Blake’s music career did not really take off until she started leaning more into this aesthetic on TikTok and Instagram, though she frames it as an organic shift. For years, “I kind of teetered in and out of music because it wasn’t enough money to live off of,” she says. That started to change in 2022 when she put out “Nature Song,” in which she sings in a near-whisper about taking “a little bit of acid” and “a little bit of shrooms” while feeling the sun shine on her skin. She says she mixed and mastered the track herself in an hour, and was shocked to see it blow up on social media. “There were moments in my life where I was like, ‘Oh, I should try to be different, to fit the mold of what I thought other people would want [in pop music],’” she says. “And then, really, as soon as I stopped caring about any of that shit, it was like, ‘Whoa, here’s everything and more.’”
Like “Peru Song” and subsequently released tracks “Bad Btch Energy” and “Energy Vampires,” “Nature Song” attracted a ton of hate on social media. But Blake is well aware that her infamy has been key to her success, to the degree that she is now making enough money to work as a full-time musician after years of toiling for an audience. “It’s funny — when I wasn’t really anybody, and I would put music out, I never got any hate,” she says. “Only like 1,000 people liked it or something. But everyone’s like, this is what you signed up for. Everything you do on a mainstream level is gonna get just as much hate as it does love.
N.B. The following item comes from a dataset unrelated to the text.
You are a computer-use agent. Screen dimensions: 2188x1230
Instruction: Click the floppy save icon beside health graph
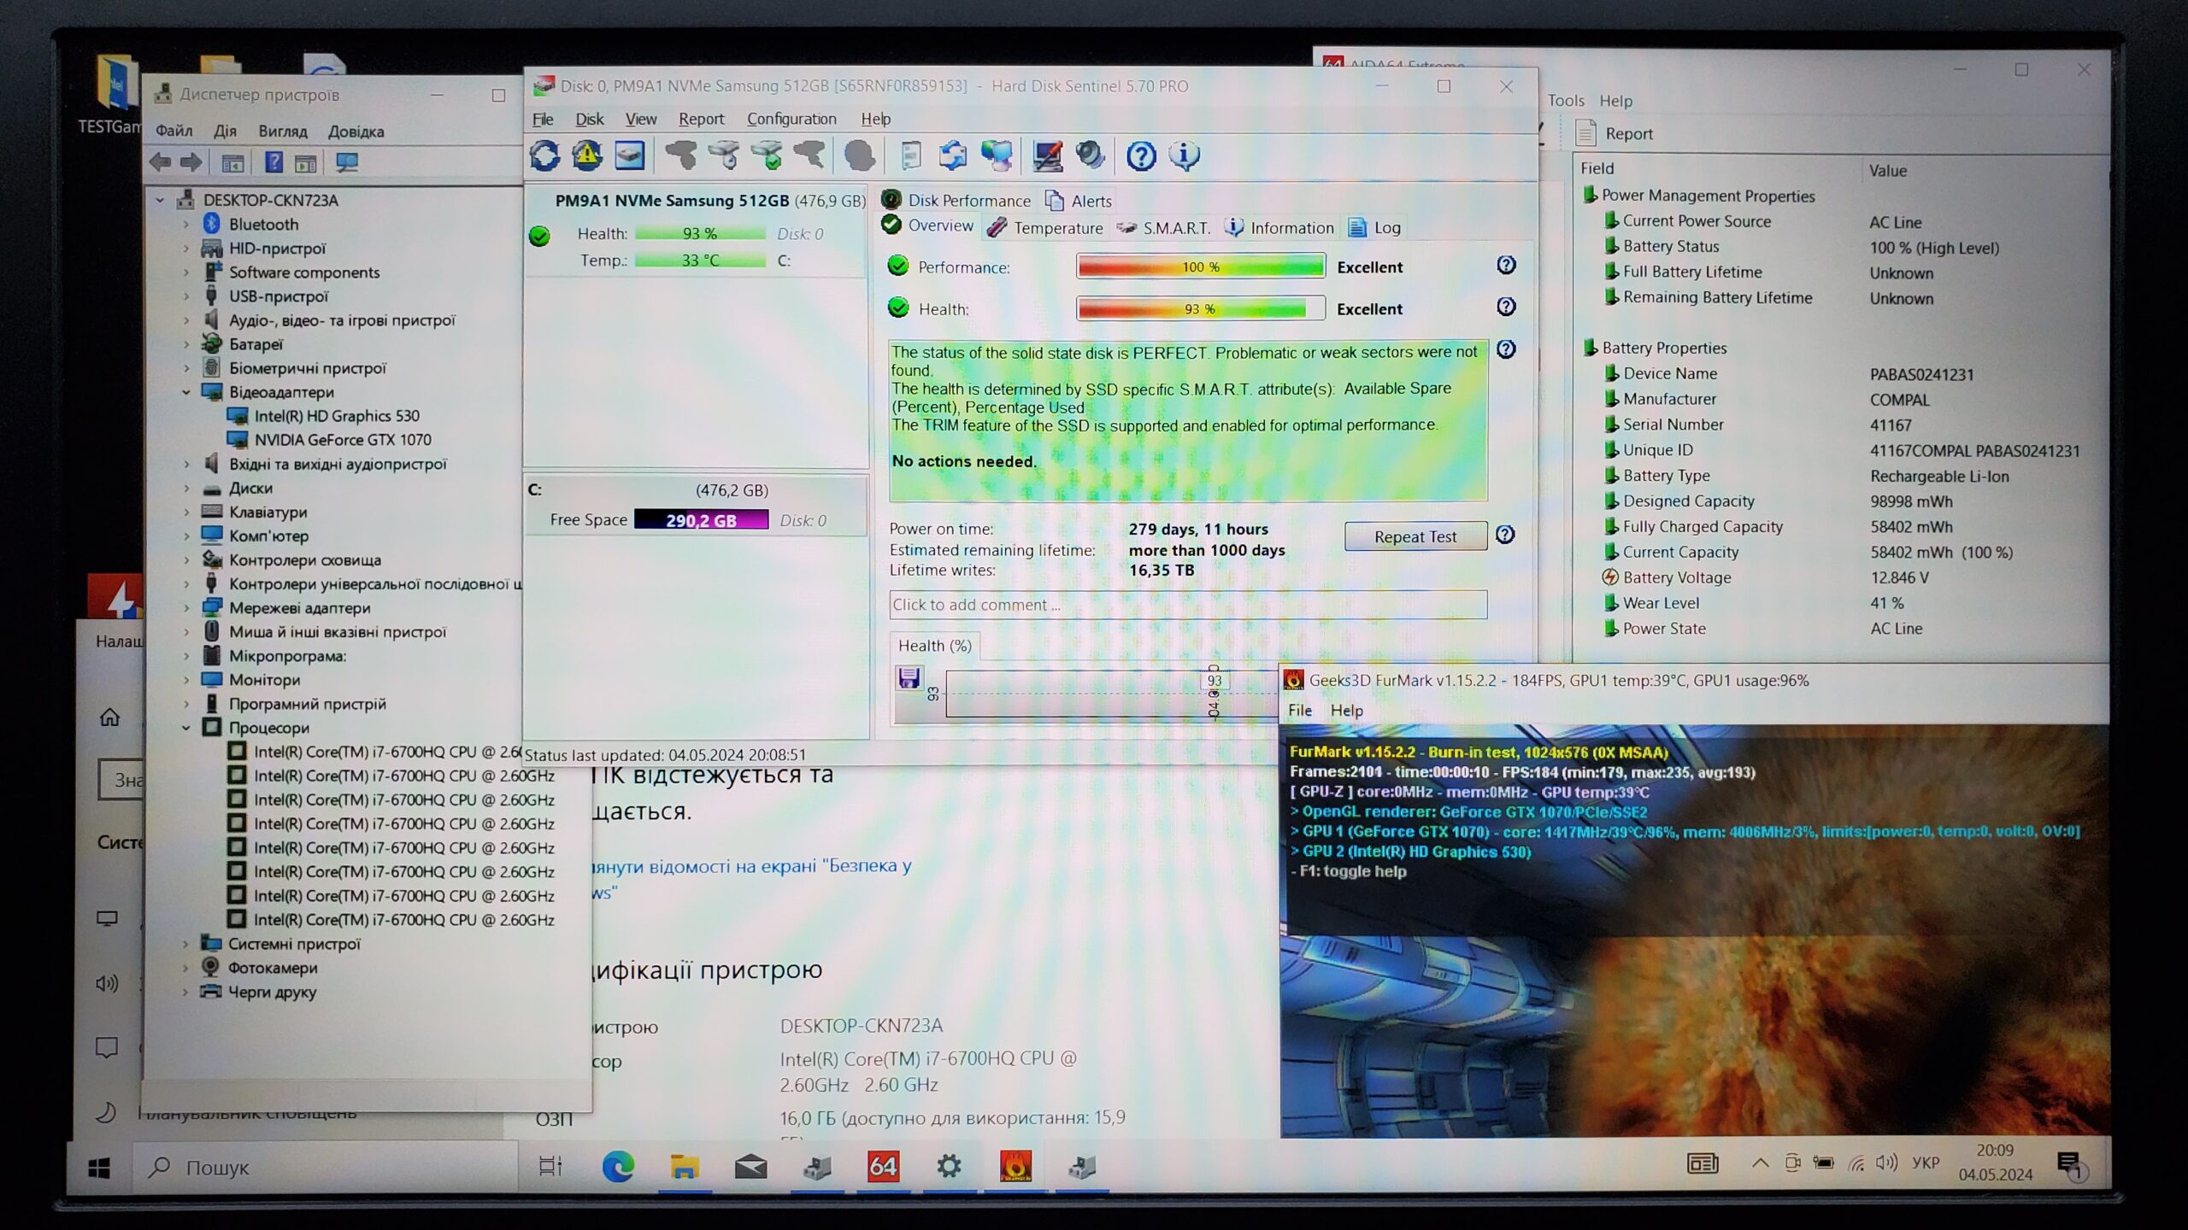click(x=909, y=678)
And I try to focus on the love, not the hate.”
Though Blake takes issue with the allegations that she is a “trust fund baby” in light of her traumatic childhood and her background as a struggling teen mom, she’s tickled by some of the false rumors circulating about her. “The funniest one was when everyone said I died at Burning Man,” she says, giggling. “There were all these articles saying that I was deceased. But I was super alive, actually.” Ultimately, Blake adopts a very Shanin Blake-esque perspective toward those who attack her on social media: she views it all with love. When she talks about how she views the haters, she cites a former Hollywood visual effects designer named Darryl Anka, who has built a following as a writer and spiritual guru by claiming to be channeling an extraterrestrial named Bashar.
“There’s this really cool quote from Bashar where he’s talking about the energetics behind love and hate and whatnot,” she says. “[This] isn’t word for word, but basically in this little clip I saw, he says: your responsibility is to love, be loved, love what you do, be happy. [If] people hate you or love you, it’s really none of your business. If my energy comes into [haters’] space, it’s because they actually attracted me into their space, whether they hate me or not. And I always thought that that was kind of a cool concept. It helped to hear.
“I love the people who love me, and I love the haters,” she adds. “They’re great, and they’re a part of the whole thing. At the end of the day, we’re all just souls in these weird bodies here on Earth, and we’re all pink on the inside. In the bigger, cosmic picture of everything, we really are just energy at the end of the day.”